Publicado em: 14/02/2018 15h44 – Atualizado em 16/02/2018 16h15
Arqueologia no Brasil (V)
Carlos Gustavo Nóbrega de Jesus é superintendente da Fundação Pró-Memória e doutor em História Cultural e Pesquisador da Unicamp/IFCH
No artigo passado, vimos o esforço de Paulo Duarte em abrir as portas para a valorização do estudo do nosso passado indígena, por meio da pré-história brasileira e a arqueologia voltada para tal tema. Nesse sentido, deve-se destacar que as sociedades pré-históricas habitaram o Brasil há mais de 13 mil anos atrás, e deixaram inúmeros vestígios de sua ocupação.
Mesmo não tendo estruturas monumentais (grandes pirâmides, criações de sociedades altamente hierarquizadas), o país possui o registro de sociedades pré-históricas que desenvolveram suas culturas ao longo do tempo de formas diferentes do mundo inteiro. O que falar dos cacicados na Amazônia e as evidencias circulares achadas por lá, há alguns anos, que indicam sociedades regionais organizadas e densamente povoadas que viveram ali, entre os anos 1250 e 1378, antes da chegada dos colonizadores europeus, em um local de ocupação antes considerada improvável?
Mas a história da arqueologia brasileira está marcada pelo “confronto com um passado pouco conhecido, que traduz as diversas formas de identificação ou rejeição das raízes indígenas por parte da sociedade nacional, e que nem sempre corresponde aos ideais de uma (pré) história nacional”. A educação brasileira tem uma parcela de culpa em tudo isso também, pois até hoje no nosso ensino de História não nos desgrudamos do olhar europeizado, chamando nosso Estado de antes de 1822 de Brasil e atribuindo um olhar tendencioso ou apenas negligente para o que aqui havia antes da chegada dos portugueses.
“Estamos nos referindo ao território que hoje faz parte do nosso país, e não ao nosso Estado nacional” (Funari; Noelli 2006, p. 11) enfim, “quando se estudam os habitantes do Brasil antes da chegada dos portugueses, é preciso inicialmente lembrar que o país é uma criação política recente, cujas fronteiras atuais não correspondem a limites entre as populações pré-históricas” (Prous, 2006, p. 7).
Assim, pode-se afirmar que, com todo esforço de Paulo Duarte, principalmente a partir de 1962, com a criação do Instituto de Pré-História (IPH) da USP, notamos uma falta de identificação étnica e cultural com o passado indígena, situação agravada por uma nula política indigenista, além dos desafios da preservação e conservação, o que intensifica essa falta de pertencimento da sociedade em geral com seu patrimônio arqueológico.

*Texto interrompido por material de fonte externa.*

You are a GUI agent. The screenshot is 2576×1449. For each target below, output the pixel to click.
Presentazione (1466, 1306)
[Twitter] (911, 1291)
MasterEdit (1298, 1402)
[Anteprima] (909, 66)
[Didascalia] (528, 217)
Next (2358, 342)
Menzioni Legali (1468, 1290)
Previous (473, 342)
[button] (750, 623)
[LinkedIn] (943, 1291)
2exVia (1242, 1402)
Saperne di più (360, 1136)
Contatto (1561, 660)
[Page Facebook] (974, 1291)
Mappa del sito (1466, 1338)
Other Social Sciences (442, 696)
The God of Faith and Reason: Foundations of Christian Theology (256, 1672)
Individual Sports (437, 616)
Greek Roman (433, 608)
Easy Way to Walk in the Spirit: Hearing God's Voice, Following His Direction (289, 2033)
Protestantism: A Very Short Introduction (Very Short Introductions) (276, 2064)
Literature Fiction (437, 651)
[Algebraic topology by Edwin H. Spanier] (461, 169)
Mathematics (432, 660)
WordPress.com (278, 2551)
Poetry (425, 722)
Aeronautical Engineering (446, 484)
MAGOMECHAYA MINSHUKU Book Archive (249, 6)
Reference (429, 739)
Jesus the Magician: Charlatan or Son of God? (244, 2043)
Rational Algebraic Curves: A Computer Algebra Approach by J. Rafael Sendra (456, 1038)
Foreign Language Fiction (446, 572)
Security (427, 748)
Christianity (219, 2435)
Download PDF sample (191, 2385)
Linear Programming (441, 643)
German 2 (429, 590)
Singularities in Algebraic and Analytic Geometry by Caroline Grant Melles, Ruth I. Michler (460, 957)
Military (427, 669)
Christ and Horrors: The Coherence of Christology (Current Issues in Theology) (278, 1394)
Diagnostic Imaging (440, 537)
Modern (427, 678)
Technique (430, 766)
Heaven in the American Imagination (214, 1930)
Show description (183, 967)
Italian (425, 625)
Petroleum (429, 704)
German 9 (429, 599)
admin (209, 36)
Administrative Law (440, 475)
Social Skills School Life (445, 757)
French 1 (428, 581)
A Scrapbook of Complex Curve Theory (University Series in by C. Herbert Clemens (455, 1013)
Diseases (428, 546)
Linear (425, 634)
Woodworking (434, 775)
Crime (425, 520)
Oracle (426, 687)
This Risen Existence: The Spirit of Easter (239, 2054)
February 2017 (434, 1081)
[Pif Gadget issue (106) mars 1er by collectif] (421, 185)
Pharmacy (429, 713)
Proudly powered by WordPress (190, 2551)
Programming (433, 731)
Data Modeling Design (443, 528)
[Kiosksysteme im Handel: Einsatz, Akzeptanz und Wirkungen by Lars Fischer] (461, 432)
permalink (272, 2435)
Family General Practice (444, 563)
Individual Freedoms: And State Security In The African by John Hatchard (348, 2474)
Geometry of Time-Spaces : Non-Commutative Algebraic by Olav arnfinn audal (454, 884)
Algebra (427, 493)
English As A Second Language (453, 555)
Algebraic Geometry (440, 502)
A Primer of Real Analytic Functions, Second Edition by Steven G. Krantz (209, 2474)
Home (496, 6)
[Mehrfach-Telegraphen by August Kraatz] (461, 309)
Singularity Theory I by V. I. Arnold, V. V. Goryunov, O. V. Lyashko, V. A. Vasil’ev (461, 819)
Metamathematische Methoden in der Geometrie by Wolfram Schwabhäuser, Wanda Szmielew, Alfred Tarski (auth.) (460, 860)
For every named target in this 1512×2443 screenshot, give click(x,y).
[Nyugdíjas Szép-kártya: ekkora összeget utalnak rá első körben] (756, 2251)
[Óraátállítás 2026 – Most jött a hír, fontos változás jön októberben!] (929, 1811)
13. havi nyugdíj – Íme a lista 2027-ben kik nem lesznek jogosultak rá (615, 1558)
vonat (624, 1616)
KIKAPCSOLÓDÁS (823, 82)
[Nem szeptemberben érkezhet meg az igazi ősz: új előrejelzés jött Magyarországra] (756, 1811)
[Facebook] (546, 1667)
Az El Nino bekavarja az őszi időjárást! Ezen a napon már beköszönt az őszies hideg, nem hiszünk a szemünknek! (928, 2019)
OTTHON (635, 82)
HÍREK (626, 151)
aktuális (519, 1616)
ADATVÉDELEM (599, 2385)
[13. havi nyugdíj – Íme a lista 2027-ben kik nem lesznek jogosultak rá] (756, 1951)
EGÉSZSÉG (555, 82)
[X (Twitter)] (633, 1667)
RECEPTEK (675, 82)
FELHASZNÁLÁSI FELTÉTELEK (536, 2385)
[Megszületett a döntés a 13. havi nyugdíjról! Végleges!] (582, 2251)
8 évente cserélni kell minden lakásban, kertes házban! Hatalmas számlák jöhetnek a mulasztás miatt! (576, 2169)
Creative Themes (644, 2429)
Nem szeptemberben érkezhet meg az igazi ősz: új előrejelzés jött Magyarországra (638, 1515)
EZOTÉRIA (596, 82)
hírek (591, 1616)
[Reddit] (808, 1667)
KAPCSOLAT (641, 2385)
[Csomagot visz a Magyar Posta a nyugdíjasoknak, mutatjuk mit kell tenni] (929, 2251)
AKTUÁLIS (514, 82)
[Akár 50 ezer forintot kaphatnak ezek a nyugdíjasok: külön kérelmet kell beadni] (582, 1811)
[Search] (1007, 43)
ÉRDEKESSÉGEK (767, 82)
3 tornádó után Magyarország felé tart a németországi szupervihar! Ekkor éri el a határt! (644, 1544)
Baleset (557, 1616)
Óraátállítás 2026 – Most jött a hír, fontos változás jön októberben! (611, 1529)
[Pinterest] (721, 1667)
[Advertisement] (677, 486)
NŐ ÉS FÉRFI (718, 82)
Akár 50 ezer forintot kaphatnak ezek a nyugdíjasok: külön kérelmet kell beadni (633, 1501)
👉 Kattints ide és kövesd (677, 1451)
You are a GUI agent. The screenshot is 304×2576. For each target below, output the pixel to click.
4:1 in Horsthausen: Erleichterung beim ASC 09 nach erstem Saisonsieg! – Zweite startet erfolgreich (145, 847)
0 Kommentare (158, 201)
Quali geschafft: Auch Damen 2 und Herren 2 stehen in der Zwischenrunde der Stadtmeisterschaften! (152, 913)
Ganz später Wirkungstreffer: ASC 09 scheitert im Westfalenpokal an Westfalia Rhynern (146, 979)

Situações que nos ajudam a entender (mas não aceitar) o vandalismo em pinturas rupestres, o mercado negro desse bem – que é retirado das rochas para se vender a colecionadores – e a falta de incentivo do Estado à ciência arqueológica no Brasil. Mas o preço de tudo isso é muito caro, pois um povo que não conhece seu passado, não sabe lidar com o seu presente. Nesse quesito, estamos provando nesses tempos bicudos o gosto amargo de tal afirmação profética.